Walter and Kassie Runsabove are church members who retain strong ties to their Native roots – he is Northern Cheyenne, Oglala Lakota and Hudesana Nakoda. She is from the Gros Ventre or Aaniiih trible. As a child baptized in a Dakota Presbyterian parish, Walter remembers playing Jesus’ father Joseph in the Christmas play. Today, the couple celebrates the season by blending cultures.
Their more typical Christmas practice involves taking each of their three children on separate “dates.”
“We go to the store and they pick out two gifts for each of their siblings,” Walter explains.
But the Winter Solstice, which occurs only days before Christmas, has a much longer history for the Runsabove family and their ancestors. They observe the shortest day by gathering together and sharing their visions for the upcoming year. The solstice is celebrated with a menu of traditional Indigenous foods — berries, dried meat (usually wild game of some sort), turnips and wild rice.
At Billings First Congregational, members honor the Winter Solstice with a silence that is broken only by the deep hum resonating off sound bowls.
“There is no talking,” Lisa says. “We pray or some lay down on the floor.”

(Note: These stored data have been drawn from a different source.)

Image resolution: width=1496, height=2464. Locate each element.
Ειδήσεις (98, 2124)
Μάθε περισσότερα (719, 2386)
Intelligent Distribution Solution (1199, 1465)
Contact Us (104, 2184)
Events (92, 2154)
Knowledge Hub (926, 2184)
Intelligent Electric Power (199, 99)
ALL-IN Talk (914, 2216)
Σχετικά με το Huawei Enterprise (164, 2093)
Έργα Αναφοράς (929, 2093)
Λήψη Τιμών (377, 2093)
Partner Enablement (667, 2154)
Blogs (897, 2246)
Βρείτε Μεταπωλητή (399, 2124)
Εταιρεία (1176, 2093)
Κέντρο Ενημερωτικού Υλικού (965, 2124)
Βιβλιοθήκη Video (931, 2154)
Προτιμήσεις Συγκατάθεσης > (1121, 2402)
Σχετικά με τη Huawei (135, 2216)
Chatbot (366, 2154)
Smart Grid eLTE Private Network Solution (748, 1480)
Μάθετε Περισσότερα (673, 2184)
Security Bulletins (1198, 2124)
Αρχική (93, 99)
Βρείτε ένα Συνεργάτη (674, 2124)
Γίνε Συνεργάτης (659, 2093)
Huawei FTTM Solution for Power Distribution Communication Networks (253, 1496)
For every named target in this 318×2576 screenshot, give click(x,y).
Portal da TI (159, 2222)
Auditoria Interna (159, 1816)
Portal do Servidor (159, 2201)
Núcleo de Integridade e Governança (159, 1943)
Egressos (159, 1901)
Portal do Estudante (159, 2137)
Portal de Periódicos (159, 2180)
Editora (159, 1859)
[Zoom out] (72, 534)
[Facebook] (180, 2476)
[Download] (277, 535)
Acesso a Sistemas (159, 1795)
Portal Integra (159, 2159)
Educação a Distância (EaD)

Likewise, church members show support for the local immigrant community by joining the Montana Interfaith Group for Las Posadas (posada meaning lodging or accommodation, as it relates to the Nativity story). The Hispanic tradition echoes the footsteps of Joseph and Mary – Lisa reminds her congregation that they are “two young, brown-skinned parents” — as they traveled from place to place seeking shelter for Jesus’ impending birth.
“It re-enacts the journey they made when they finally found room at the inn,” Harmon says.
In Billings, the symbolic journey begins and ends on the South Side, with participants singing as they walk from church to church until they finally reach a place where they are invited inside. Once inside, they celebrate over a big meal of Mexican fare.
This year, the event has been scheduled for the second Saturday of December and hopefully can be practiced in person.
First Church’s upcoming Christmas Season will reflect its theme “Housing the Holy.” The children will make luminarias to brighten the church and congregants will bring donations of non-perishable foods. Lisa challenges everyone to break open their hearts “and house the holy as we’re called to do.”
“We want to be a center of life and community here,” Lisa says. “We draw upon different cultures and traditions to transform us, as we work toward the wholeness of all God’s people. We want to use our church campus in a way that brings reconciliation, healing and peace.”